Lincoln Center’s Intimate Apparel Streams Free This Week on PBS

Lincoln Center’s Intimate Apparel Streams Free This Week on PBS

The Lincoln Center Theater production of "Intimate Apparel" will stream through PBS Friday, September 23rd for a limited period of 30 days.

Filmed live in performance in March 2022, the Bartlett Sher-directed musical-opera will air as part of PBS' Great Performances series. "Intimate Apparel" has music by Ricky Ian Gordon, and a libretto by Pulitzer Prize winner Lynn Nottage.

Here's how to stream Lincoln Center's "Intimate Apparel" this month:

 


 

Set in Manhattan in 1905, Intimate Apparel tells the story of Esther (Kearstin Piper Brown), an African American seamstress who makes elaborate corsets and ladies’ underclothing. Esther develops a relationship with a mysterious man from Panama Canal through letter-writing and eventually marries, but soon discovered the relationship is not what either of them expected.

Through this complicated relationship, her close friendships with her clients, and a Jewish man who sells fabrics to her, Esther realizes that only her self-reliance will see her through life’s challenges.

The filmed production of Intimate Apparel airs on PBS stations tomorrow, September 23 at 9 PM ET. The live capture will also be available to stream freely online for 30 days on the same date.

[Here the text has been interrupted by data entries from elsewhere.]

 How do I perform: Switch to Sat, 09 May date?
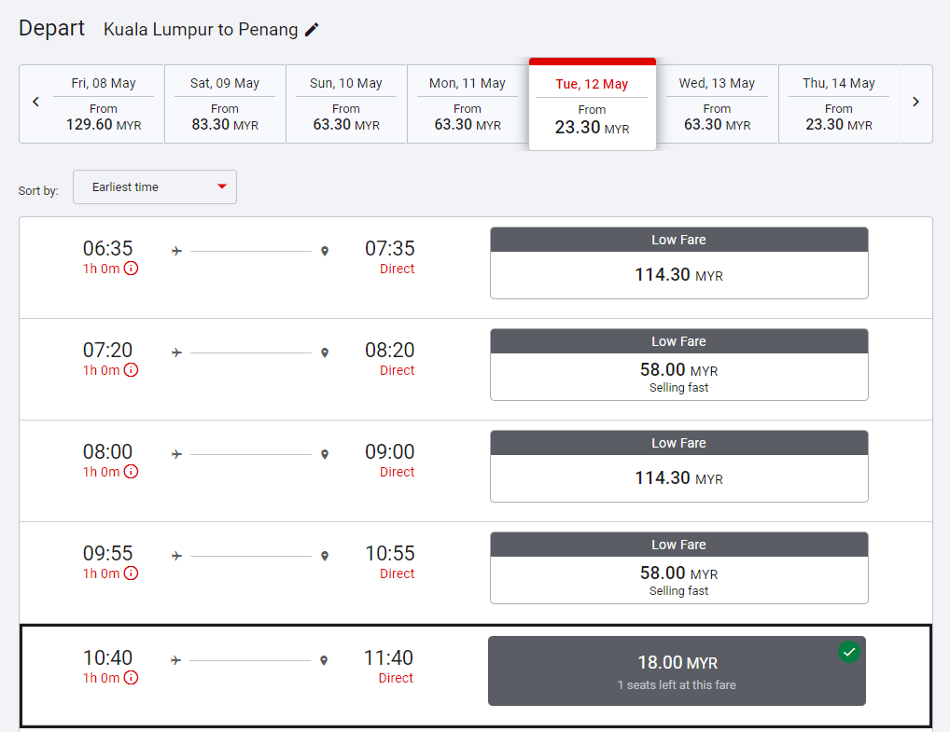coord(225,104)
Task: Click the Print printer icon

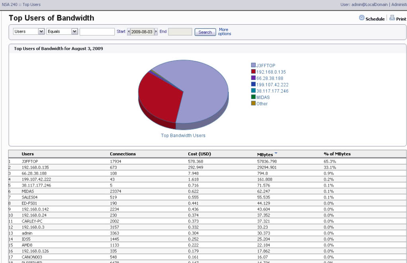Action: tap(392, 18)
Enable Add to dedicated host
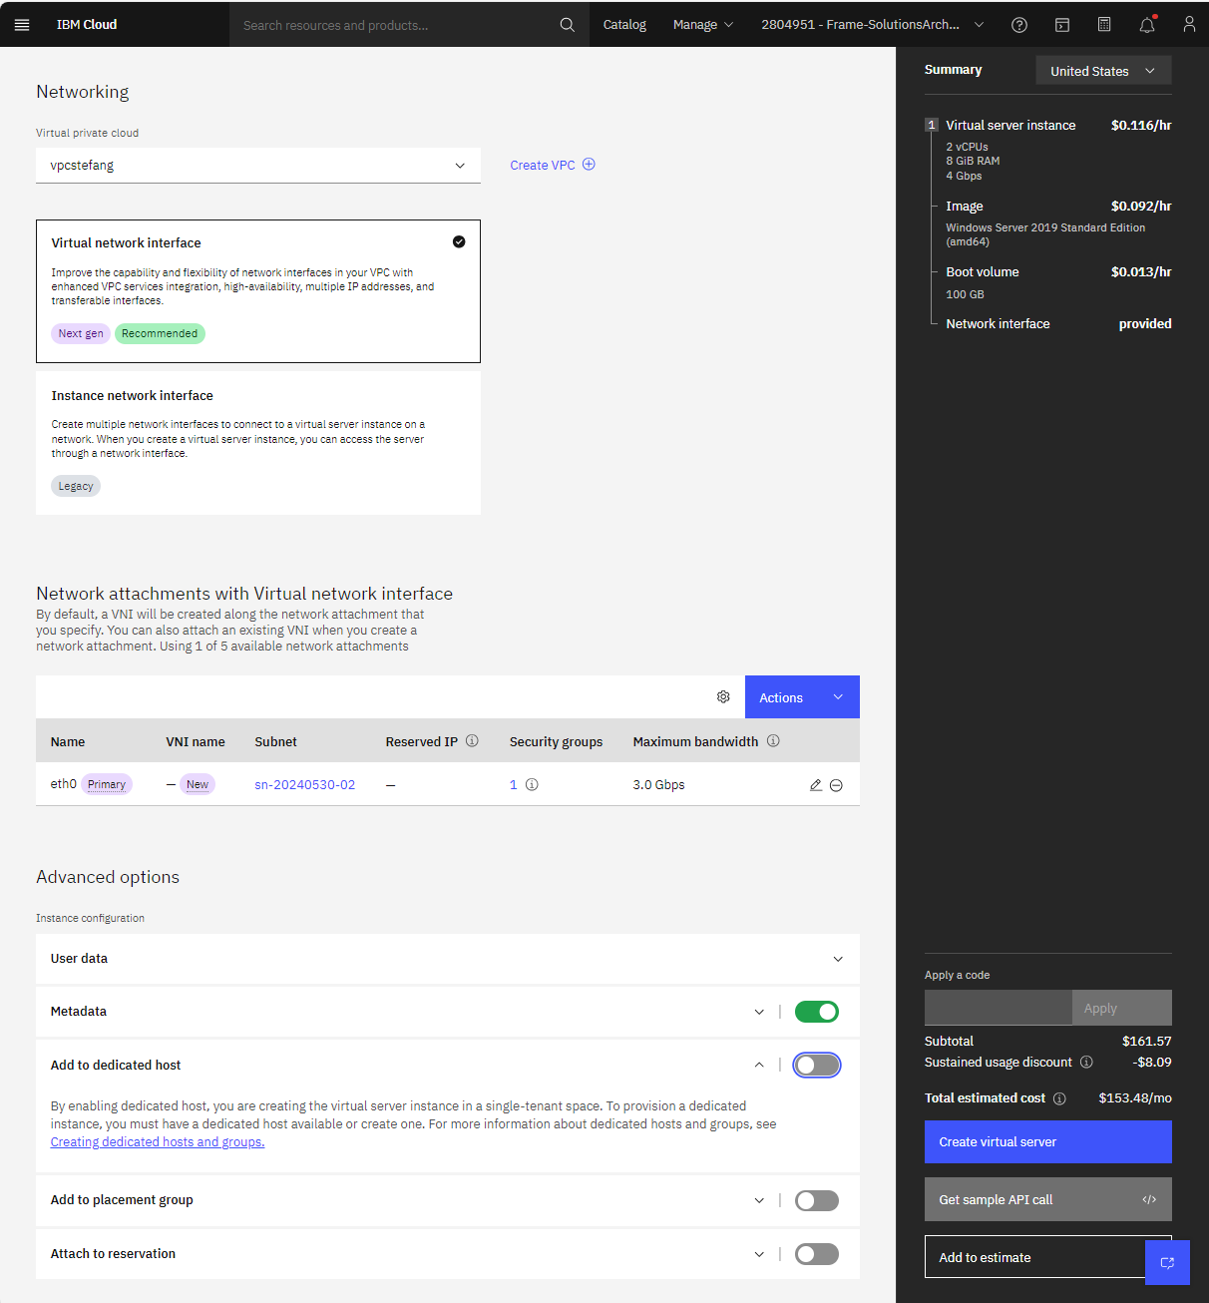This screenshot has height=1303, width=1209. 816,1065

Following this, the production will be available as part of PBS' paywall, PBS Passport.

 


 

The opera was filmed earlier this year at Lincoln Center Theater’s Mitzi E. Newhouse Theater. The cast includes Justin Austin (George Armstrong), Adrienne Danrich (Mrs. Dickson), Arnold Livingston Geis (Mr. Marks), Naomi Louisa O’Connell (Mrs. Van Buren), and Krysty Swann (Mayme).

In her TheaterMania review, Hayley Levitt said: "Of course, just because a story feels operatic does not mean it can instantly and effortlessly assume the form of an opera — making Intimate Apparel's transfiguration at Lincoln Center's Mitzi E. Newhouse Theater all the more impressive. Directed by Bartlett Sher as more a chamber piece than anything Wagnerian (the performers are accompanied by only a pair of pianos, conducted by Steven Osgood), Intimate Apparel in its new musical form is allowed to keep its delicacy while also cutting enough seams to let its content soar to the rafters."